We didn't include other solutions because they fall outside the scale of this chart. We try to compare apples to apples.
The next one we did below is a very similar setup. This is an SSD-ResNet 34. Similar to the ResNet-50, you look on the left-hand side and you really focus on the data center. On the right-hand side, these are edge as well.
I should note that on the left-hand side, when we did a power submission for MLPerf, I compared performance with publicly noted card TDP numbers. So these aren’t necessarily power submissions, but I just normalized it for the card TDP number.

This also doesn't capture great things like batch sizes and all that good stuff. We used batch sizes of eight, others can use higher batch sizes of 32 or whatnot. So that can drive different performance levels as well.
So, what you see is that our solution is again a fraction of the power and shows best-in-class performance per watt. Performance per watt is in our DNA at Qualcomm. We’re really leveraging that technology from the mobile side and bringing it over into edge and the data center. And it's resonating really well in the market and we’re really excited about the opportunities that we're seeing.
So, what does this all mean?
Back in March, AMD announced their next generation epic, what they call the Milan 7003 solution. As part of that announcement, a new gigabyte, G292 Z43 server solution was also announced. This server solution works very well with our PCIe card, our half-height, half-length card, capable of getting up to 400 TOPS in that form factor.
In this new two-use server, you can actually fit 16 of these Cloud AI 100 cards into that at 400 TOPS each. This means that cumulatively you can deliver 6.4 Peta OPS, that's 400 TOPS by 16 cards per server and 19 servers per rack.

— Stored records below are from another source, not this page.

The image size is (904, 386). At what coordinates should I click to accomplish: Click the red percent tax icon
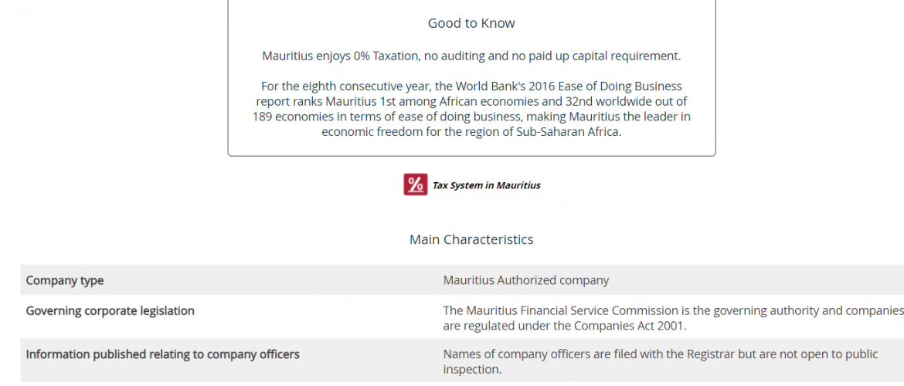pos(415,185)
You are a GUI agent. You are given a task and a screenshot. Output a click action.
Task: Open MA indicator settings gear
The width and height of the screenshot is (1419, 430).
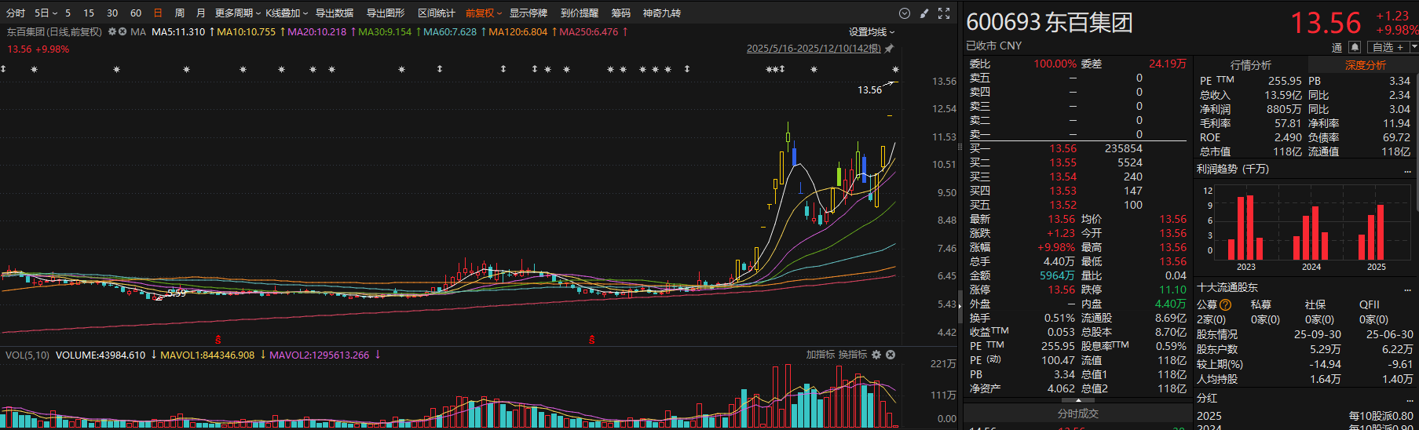112,32
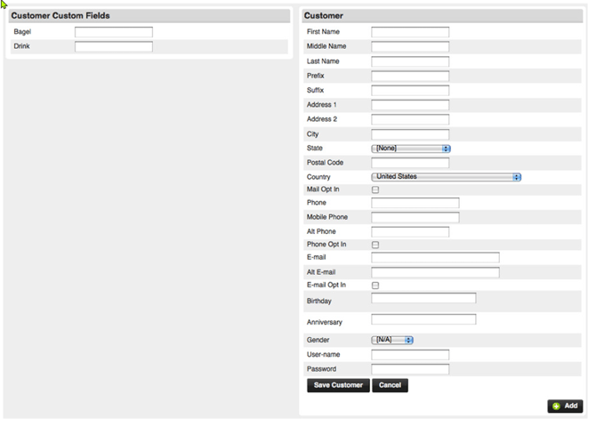This screenshot has height=427, width=596.
Task: Select the Drink custom field
Action: pyautogui.click(x=113, y=46)
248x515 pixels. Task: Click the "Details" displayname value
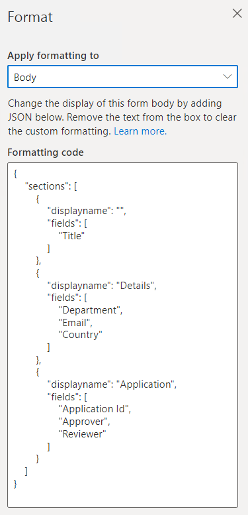point(137,286)
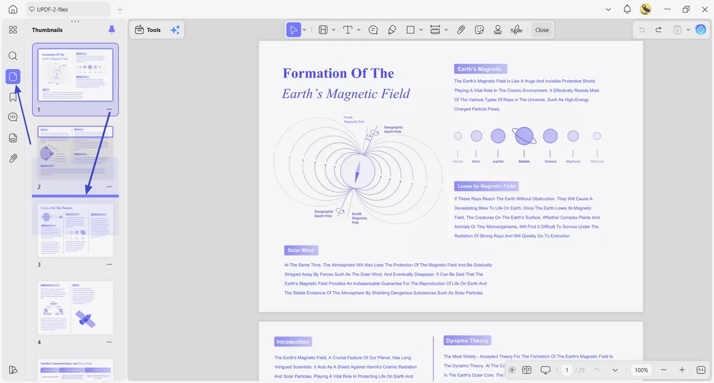Click the UPDF AI sparkles icon
Image resolution: width=714 pixels, height=383 pixels.
[x=175, y=30]
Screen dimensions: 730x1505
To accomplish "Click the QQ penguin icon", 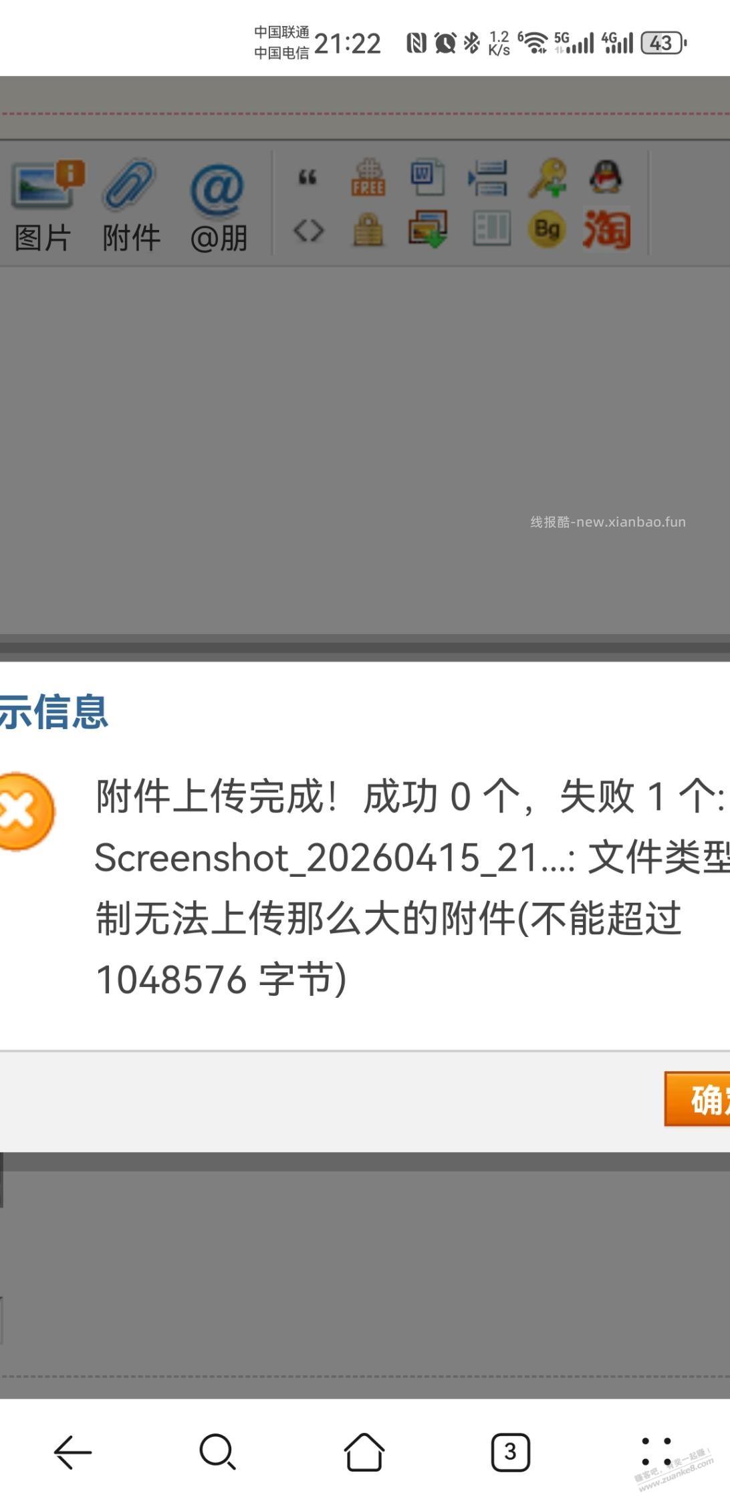I will click(606, 176).
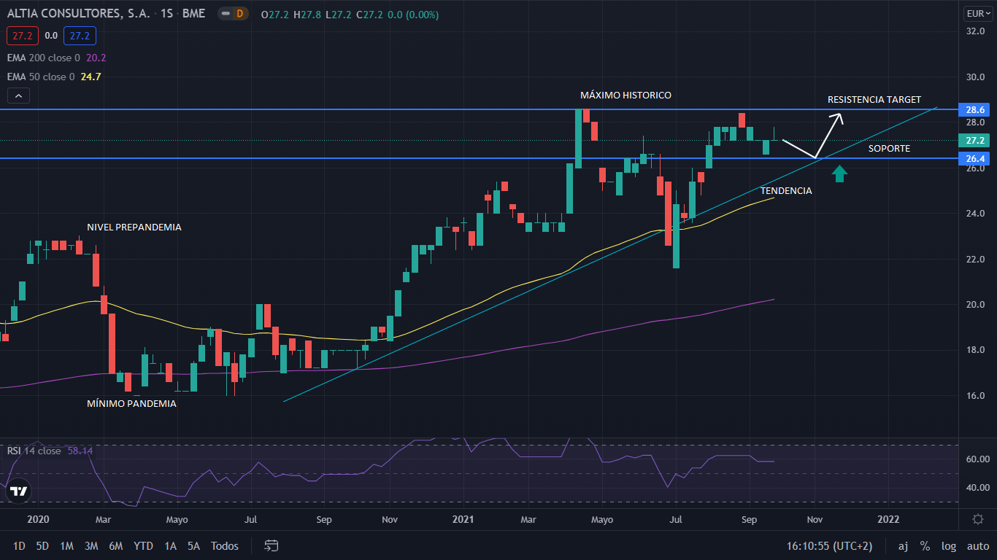Toggle auto scale mode
This screenshot has height=560, width=997.
[977, 545]
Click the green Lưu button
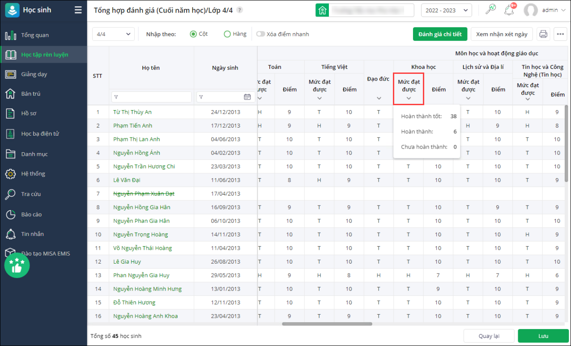 tap(543, 336)
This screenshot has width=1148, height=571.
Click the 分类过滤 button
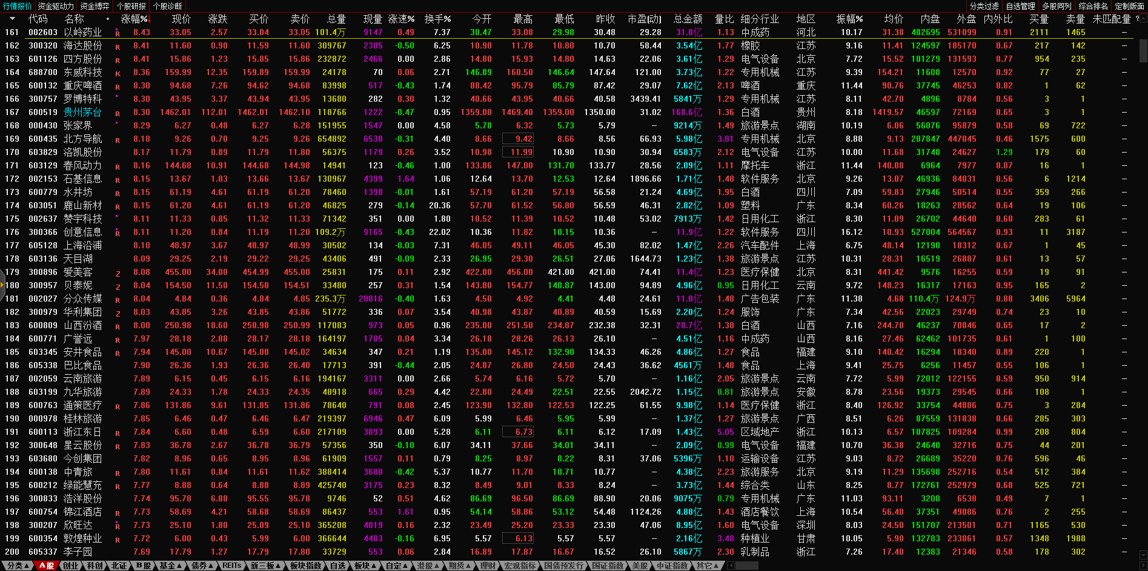click(984, 6)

We think that this is amazing performance that’ll unlock new and exciting experiences that demonstrate how our low-power performance can scale at the server and the rack level.
To provide a little more context aligned with ResNet-50, this translates to more than 6 million images per second on one server rack for ResNet-50, and this kind of AI performance can surely enhance, extend, and scale AI experiences to the world. So for me, this provides a real concrete example of how our low-power performance scales at the server and rack level.
Key takeaways
Doing AI at the data center level might be a new area for Qualcomm, but we're really leveraging a lot of the heritage and history of the company with our mobile DNA, low-power processing DNA, and over two decades of AI research and commercial products that we're bringing to market.
And that makes us really excited about addressing this market in a different way, from a performance per watt story, and leveraging our mobile technology.
This is driving significant traction today, and we're looking forward to sharing more exciting launches to come in the second half of this year.
And we're very committed to this space. You’ve seen the MLPerf results, that's feedback I got in the middle of last year. They said, “Hey, John, this looks really compelling but we want to see your MLPerf results.”
And if you look at MLPerf, we're excited to be part of it. It’s a really great forum, but it's a lot of work. We took the risk and put our results out there. Not everyone in the industry is doing that, but we're really excited to do that and we continue to do it.
So as I said, there's performance and latency, and leadership really translates to what a customer’s expecting from us, and we're seeing the interest so we're really excited about that.